METHODS: Interventions were guided by the Chronic Care Model and focused on standardized and evidence-based care, care coordination and active outreach, self-management support, and community connections.
RESULTS: Patients with optimally well-controlled asthma increased from ∼10% to 30%. Patients receiving the evidence-based care bundle (condition/severity characterized in chart and, for patients with persistent asthma, an action plan and controller medications at the most recent visit) increased from 38% to at or near 100%. Patients receiving the required self-management bundle (patient self-assessment, stage-of-readiness tool, and personal action plan) increased from 0% to ∼90%. Patients and parents who were confident in their ability to manage their or their adolescent’s asthma increased from 70% to ∼85%. Patient satisfaction and the mean proportion of patients with asthma-related emergency department visits or hospitalizations remained stable at desirable levels.
CONCLUSIONS: Implementing interventions focused on standardized and evidence-based care, self-management support, care coordination and active outreach, linkage to community resources, and enhanced follow-up for patients with chronically not-well-controlled asthma resulted in sustained improvement in asthma control in adolescent patients. Additional interventions are likely needed for patients with chronically poor asthma control.
- CCHMC —
- Cincinnati Children’s Hospital Medical Center
- ED —
- emergency department
Asthma is the most common chronic disease of childhood, affecting an estimated 7 million children in the United States, 9.4% of all children.1 The economic and public health costs related to asthma are enormous.
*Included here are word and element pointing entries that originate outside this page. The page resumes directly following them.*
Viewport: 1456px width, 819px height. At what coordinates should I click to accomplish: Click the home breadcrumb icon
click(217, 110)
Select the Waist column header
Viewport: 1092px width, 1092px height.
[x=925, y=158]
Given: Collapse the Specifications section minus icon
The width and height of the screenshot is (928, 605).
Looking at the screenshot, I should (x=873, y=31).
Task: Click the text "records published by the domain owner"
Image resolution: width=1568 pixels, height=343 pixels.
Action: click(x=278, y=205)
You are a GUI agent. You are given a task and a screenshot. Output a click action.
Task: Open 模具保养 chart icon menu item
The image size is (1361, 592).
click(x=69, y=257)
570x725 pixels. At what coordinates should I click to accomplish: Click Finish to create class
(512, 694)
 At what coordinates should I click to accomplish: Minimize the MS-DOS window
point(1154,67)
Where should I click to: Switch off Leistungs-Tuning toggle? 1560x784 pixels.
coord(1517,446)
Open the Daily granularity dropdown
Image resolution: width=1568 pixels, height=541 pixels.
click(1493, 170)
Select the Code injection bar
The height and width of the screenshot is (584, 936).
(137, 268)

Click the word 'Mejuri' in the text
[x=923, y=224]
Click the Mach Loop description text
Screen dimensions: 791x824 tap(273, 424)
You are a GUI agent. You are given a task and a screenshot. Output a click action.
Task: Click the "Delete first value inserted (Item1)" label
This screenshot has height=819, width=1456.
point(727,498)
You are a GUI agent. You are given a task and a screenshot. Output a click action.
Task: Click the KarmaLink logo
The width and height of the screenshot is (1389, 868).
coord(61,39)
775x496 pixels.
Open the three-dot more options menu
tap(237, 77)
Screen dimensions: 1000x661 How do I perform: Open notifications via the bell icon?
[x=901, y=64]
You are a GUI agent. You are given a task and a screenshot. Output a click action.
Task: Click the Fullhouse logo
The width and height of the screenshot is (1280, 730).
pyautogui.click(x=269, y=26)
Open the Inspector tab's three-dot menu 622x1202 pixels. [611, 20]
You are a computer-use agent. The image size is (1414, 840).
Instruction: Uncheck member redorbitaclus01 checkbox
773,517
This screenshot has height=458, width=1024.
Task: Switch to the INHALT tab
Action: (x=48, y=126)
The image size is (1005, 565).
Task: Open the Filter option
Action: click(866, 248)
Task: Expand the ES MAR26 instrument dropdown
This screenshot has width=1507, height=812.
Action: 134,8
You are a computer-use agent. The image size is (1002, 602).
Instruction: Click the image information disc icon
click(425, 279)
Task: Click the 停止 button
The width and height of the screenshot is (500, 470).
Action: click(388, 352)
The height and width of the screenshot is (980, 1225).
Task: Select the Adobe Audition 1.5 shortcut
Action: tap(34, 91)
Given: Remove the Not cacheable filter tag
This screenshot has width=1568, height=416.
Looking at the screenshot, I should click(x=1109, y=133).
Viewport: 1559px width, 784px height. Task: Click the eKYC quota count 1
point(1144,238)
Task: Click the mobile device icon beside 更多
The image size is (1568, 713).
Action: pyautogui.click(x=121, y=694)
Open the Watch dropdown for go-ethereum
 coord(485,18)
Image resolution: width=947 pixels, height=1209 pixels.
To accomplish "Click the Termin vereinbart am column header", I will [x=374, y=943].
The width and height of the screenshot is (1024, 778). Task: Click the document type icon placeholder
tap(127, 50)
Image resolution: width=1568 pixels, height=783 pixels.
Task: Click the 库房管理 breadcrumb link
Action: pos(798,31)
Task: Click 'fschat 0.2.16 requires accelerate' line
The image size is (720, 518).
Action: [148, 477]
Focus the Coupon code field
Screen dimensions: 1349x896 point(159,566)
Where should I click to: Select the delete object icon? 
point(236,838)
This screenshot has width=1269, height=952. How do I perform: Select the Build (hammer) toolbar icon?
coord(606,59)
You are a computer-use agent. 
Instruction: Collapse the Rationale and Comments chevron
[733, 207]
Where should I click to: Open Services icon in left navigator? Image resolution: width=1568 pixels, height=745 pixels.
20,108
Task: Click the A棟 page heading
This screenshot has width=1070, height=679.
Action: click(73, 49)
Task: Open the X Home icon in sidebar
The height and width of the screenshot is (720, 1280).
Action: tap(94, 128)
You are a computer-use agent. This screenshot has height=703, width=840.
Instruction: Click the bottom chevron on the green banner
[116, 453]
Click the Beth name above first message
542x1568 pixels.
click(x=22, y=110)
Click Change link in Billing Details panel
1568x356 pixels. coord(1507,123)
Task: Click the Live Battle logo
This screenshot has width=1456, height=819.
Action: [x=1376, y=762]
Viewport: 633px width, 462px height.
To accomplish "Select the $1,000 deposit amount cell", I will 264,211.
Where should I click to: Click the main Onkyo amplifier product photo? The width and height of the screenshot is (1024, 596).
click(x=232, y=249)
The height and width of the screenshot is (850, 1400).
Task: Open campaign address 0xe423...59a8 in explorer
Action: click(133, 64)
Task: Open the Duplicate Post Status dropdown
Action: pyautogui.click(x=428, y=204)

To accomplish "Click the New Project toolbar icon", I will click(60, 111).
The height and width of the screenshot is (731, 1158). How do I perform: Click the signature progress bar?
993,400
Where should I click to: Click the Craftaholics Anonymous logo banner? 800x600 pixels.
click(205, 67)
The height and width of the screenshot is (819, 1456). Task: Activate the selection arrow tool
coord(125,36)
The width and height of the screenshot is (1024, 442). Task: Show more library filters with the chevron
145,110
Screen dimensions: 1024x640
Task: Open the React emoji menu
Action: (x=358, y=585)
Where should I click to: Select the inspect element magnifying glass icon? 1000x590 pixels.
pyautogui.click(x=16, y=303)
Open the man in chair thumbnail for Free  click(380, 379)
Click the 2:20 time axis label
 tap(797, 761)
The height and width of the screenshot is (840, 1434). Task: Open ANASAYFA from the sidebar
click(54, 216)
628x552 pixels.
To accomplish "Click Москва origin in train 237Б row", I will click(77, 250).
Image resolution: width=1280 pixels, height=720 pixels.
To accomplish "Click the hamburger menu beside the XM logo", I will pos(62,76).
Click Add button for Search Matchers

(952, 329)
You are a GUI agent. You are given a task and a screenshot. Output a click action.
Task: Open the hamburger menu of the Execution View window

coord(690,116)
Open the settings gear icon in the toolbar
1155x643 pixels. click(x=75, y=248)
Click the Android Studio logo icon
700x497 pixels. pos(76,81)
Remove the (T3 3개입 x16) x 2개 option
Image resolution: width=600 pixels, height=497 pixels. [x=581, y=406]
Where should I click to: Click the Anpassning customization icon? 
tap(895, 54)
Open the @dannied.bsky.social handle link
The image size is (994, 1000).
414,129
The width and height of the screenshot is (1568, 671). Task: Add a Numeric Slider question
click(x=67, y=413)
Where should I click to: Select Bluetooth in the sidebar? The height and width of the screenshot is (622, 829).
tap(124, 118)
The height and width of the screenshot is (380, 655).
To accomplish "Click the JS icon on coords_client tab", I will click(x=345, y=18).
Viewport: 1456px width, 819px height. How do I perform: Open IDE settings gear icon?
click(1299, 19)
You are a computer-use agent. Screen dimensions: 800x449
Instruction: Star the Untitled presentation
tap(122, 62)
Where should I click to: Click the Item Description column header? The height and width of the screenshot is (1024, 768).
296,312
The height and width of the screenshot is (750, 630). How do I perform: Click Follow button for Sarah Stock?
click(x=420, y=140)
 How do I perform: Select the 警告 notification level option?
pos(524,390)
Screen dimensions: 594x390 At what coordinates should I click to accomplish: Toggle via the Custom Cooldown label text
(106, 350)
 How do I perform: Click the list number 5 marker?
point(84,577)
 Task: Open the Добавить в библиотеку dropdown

It results in an estimated 10.5 million missed school days, 640 000 emergency department (ED) visits, and 157 000 hospitalizations for children each year.2 In 2007, there were 185 reported pediatric deaths from asthma.2 Asthma prevalence, morbidity, and mortality rates appear to be higher in adolescents than in younger children3 and higher in minority and inner-city adolescents.4–6 Adolescents with symptomatic asthma have more physical and emotional symptoms, more activity limitations, lower perceived well-being, more negative behaviors, and more acute recurrent and chronic comorbidities than adolescents without asthma.7
The goals of asthma treatment are to achieve and maintain control of clinical manifestations of the disease for extended periods.8 When their asthma is controlled, patients are better able to prevent attacks, avoid symptoms, and maintain physical activity. However, despite the availability of clinical practice guidelines and efficacious treatment options,9–14 asthma is not well controlled for many patients,15 and poorer asthma control is associated with higher costs and increased resource use.15–18 In addition, large gaps still exist between the care recommended by guidelines and that actually provided,19–28 and there is an inadequate focus on self-management.29 A study from the Rand Corporation published in 2007 showed that adherence to 17 recommended ambulatory care indicators for children with asthma was only 46%.30 Using data from 2008, another study showed that, whereas 96% of children and their families were taught how to use an inhaler, 72% were taught to recognize early signs or symptoms of an episode of asthma, and 78% were taught how to respond to an episode, only 44% were given an asthma management plan, and 53% were advised to change things at home, school, or work to improve their asthma.2
On average, adolescent outcomes are worse than those of younger patients.2 The poor outcomes observed for adolescents may be related to the intense emotional, psychological, developmental, and social changes teenagers characteristically undergo during these years.31–34 Many adolescents with asthma, particularly those with more severe disease, suffer from anxiety, depression, and low self-esteem.32 In addition, treatment adherence by adolescents is often poor,33,35–38 with rates of adherence to controller medications as low as 25%.38
In 2003, the Institute of Medicine designated quality improvement in asthma care as a priority area.39 To date, quality improvement initiatives designed to change the behavior of patients, their caretakers, or health care providers have shown varying degrees of success. A systematic review of controlled trials found that education interventions for asthma in children led to improvement in lung function and feelings of self-control and reduced school absences, days of restricted activity, and ED use.40 Educational interventions were not associated with reductions in hospitalizations. A recent systematic review of 79 quality improvement interventions for children with asthma found that several types of interventions improved process and outcomes of care, although the magnitude of improvement was often modest.41 Of the 6 studies that exclusively enrolled adolescent patients, none showed significant improvement in key asthma outcomes, such as medication use, asthma symptom control, or use of health services. In addition, these studies often did not quantitate the process improvements that were associated with improvement in outcomes. These results suggest the need for additional studies of quality improvement interventions for adolescents with asthma.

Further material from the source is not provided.